A nurse on an antepartum unit is reviewing the medical records for four clients. Which of the following clients should the nurse assess first?
- A. A client who has diabetes mellitus and an HbA1c of 5.8%
- B. A client who has preeclampsia and a creatinine level of 1.1 mg/ dL
- C. A client who has hyperemesis gravidarum and a sodium level of 110 mEq/L
- D. A client who has placenta previa and a hematocrit of 36%
Correct Answer: C
Rationale: A client with hyperemesis gravidarum and a sodium level of 110 mEq/L is at risk for severe dehydration and electrolyte imbalance, particularly hyponatremia (low sodium level). Hyponatremia can lead to serious complications such as seizures, coma, and even death if not promptly addressed. Therefore, this client should be assessed first to prevent any potential life-threatening conditions. The nurse should prioritize interventions to address the electrolyte imbalance and dehydration in this client to ensure their safety and well-being.
When the nurse is assisting a person desiring contraception, a history and physical is done. What is an important question the nurse should ask?

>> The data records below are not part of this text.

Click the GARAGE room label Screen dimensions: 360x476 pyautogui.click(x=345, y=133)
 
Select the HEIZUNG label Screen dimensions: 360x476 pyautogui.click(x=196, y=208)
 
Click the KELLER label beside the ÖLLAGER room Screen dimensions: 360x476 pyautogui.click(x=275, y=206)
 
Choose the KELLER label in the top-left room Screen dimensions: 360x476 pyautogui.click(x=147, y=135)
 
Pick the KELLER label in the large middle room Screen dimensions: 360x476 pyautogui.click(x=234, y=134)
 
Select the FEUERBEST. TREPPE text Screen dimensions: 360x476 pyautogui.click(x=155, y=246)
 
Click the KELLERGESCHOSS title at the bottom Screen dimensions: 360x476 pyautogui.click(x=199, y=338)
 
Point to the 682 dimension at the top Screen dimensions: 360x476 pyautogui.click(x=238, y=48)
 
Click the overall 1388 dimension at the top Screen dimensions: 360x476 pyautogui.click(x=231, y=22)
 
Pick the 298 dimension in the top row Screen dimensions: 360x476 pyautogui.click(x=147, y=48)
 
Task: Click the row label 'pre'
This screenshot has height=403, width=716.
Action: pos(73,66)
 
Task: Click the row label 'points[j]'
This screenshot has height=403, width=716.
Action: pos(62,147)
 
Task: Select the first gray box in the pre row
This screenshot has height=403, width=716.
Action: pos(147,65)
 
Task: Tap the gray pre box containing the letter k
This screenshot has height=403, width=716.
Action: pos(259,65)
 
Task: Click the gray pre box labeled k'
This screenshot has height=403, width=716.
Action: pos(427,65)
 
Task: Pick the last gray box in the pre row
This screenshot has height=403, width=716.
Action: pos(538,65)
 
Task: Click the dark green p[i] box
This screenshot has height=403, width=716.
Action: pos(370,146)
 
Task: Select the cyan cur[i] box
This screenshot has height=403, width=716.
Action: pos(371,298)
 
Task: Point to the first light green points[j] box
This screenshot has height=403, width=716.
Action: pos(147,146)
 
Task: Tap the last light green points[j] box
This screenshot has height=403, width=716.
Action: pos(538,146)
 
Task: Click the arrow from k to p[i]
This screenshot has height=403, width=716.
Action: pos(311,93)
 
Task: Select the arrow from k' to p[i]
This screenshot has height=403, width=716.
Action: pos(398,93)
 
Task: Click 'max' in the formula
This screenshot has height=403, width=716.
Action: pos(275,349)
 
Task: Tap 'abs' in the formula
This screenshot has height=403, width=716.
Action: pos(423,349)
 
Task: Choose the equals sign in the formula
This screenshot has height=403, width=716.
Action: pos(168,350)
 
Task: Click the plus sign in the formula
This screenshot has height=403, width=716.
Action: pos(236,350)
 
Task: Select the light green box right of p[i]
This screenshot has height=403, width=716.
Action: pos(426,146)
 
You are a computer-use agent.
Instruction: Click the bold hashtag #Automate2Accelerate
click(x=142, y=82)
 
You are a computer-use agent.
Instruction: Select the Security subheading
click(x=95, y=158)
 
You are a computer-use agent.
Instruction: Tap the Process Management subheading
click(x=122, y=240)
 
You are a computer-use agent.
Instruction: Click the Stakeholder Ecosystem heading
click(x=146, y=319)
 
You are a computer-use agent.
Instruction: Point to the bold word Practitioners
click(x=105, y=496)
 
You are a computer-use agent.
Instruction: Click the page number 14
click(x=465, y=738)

- A. What is your education level?
- B. Have you ever been pregnant?
- C. Are you married?
- D. What is your exercise routine?
Correct Answer: B
Rationale: When assisting a person desiring contraception, asking whether they have ever been pregnant is an important question because it helps the healthcare provider assess the individual's past reproductive history, including any pregnancies and potential complications. This information is important in determining the most suitable contraceptive options for the person, taking into account their previous experiences with pregnancy and childbirth. It can also help in evaluating the effectiveness of their past contraceptive methods and guide the selection of appropriate contraceptive counseling and options.